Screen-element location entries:

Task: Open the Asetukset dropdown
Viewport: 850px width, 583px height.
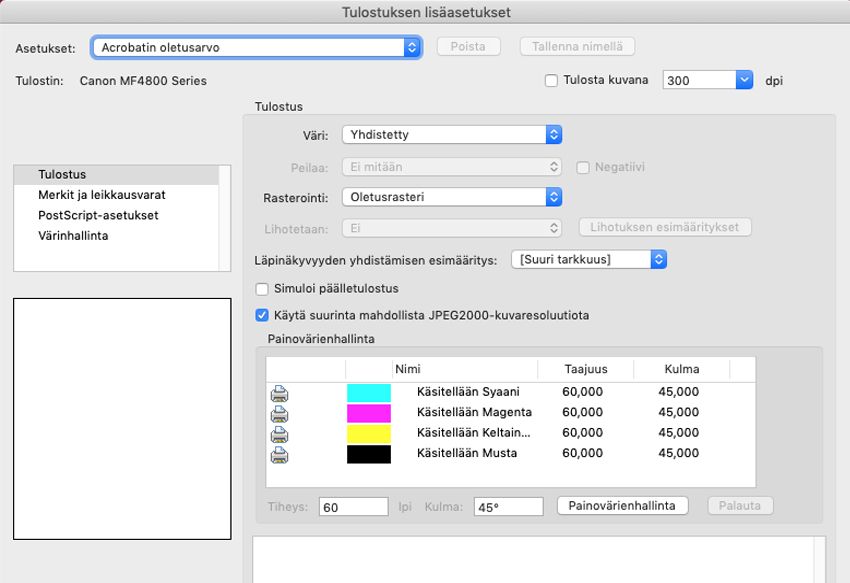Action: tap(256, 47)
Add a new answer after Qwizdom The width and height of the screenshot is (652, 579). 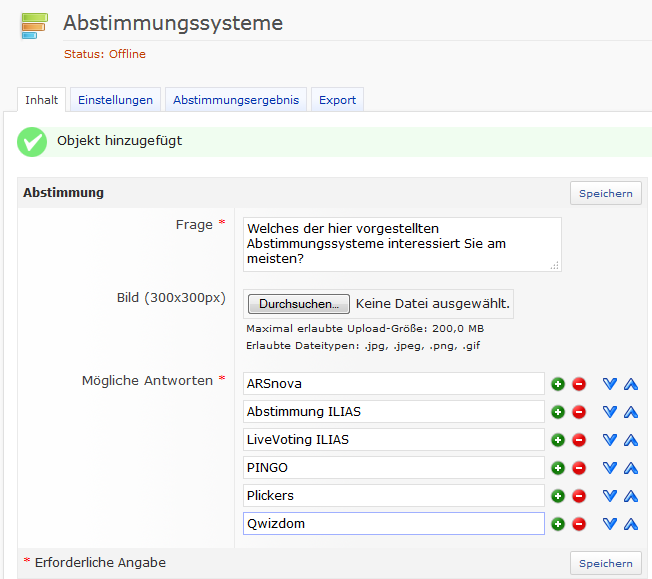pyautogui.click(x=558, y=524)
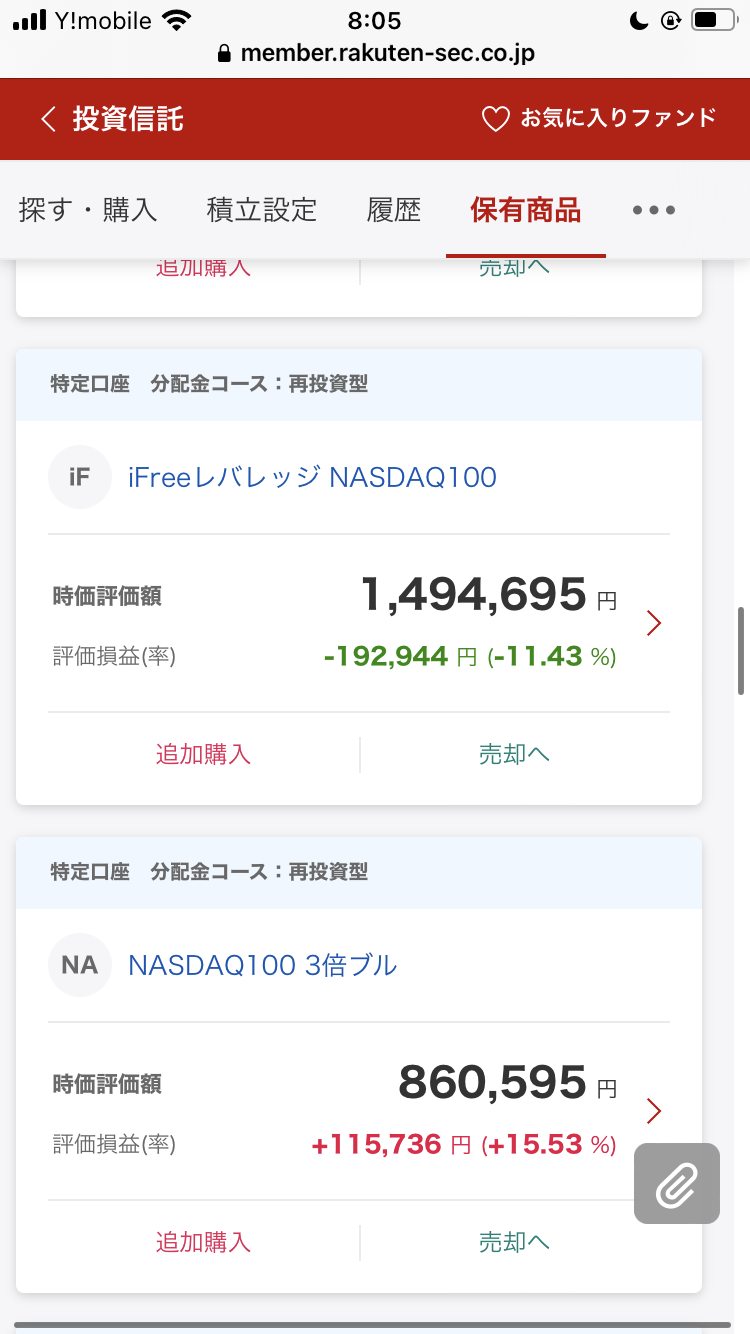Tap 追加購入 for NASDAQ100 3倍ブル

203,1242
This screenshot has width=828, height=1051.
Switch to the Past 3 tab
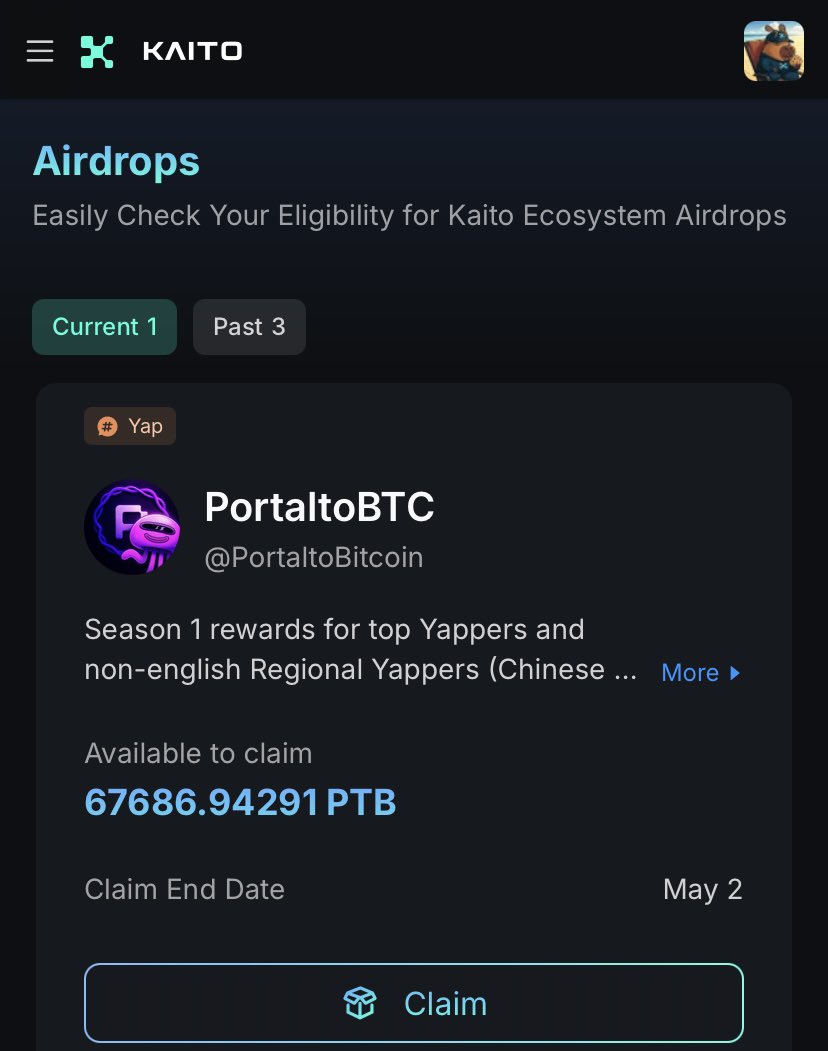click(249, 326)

# [GIVEN PROBLEM]
Starting at the line that contains "This screenshot has width=828, height=1051." and continuing through the last of the entries, write those lines out again with "tab" replaced by "section" and nothing else altered. Leave the pictures out.

# [OUTPUT]
This screenshot has width=828, height=1051.
Switch to the Past 3 section
click(249, 326)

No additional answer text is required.